After Politico ran with this, Friedberg tried clarifying himself:
“I was interviewed on KFAN by Ron Rosenbaum. He asked me if I was ‘done’, speaking of the trial, I told him that I was ‘done’, not speaking slang but literal, in the sense that my part in the trial court was concluded,” he said. “I believe that our position of enfranchising thousands of Minnesotans who had not had their ballots counted was, and remains, the proper way to proceed.”
It sounds like a miscommunication; Rosenbaum clearly meant done in a slang sense, and Friedberg apparently didn’t pick up on that in his first answer. Still, Friedberg hardly brings sunshine and rainbows to the discussion. He concedes what most of us presume: that the election contest panel will wind up locking in a Franken victory, and that it will take an appeal on constitutional grounds to overturn it.
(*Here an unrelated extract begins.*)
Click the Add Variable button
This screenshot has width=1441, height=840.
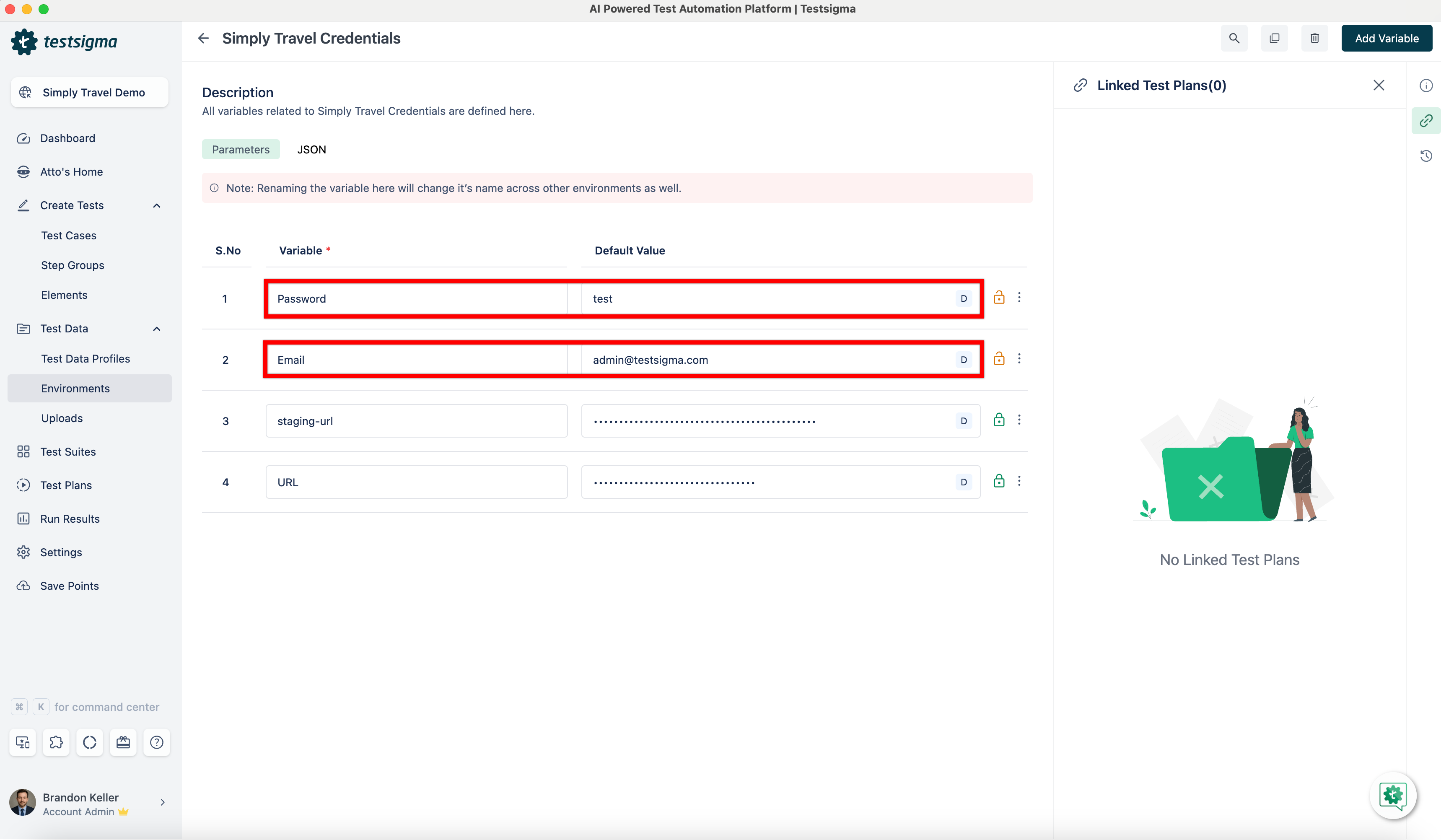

This seems to confirm that the Coleman team will appeal a loss to the state Supreme Court. Presumably, one focus of that appeal will the taint that occurred in the recount, when the Secretary of State assumed the role of an election contest and started opening ballots rejected on election night. We still don’t know whether they will appeal it to the federal courts on Bush v Gore equal-protection grounds. We can conclude, however, that this will stretch on for at least several more weeks.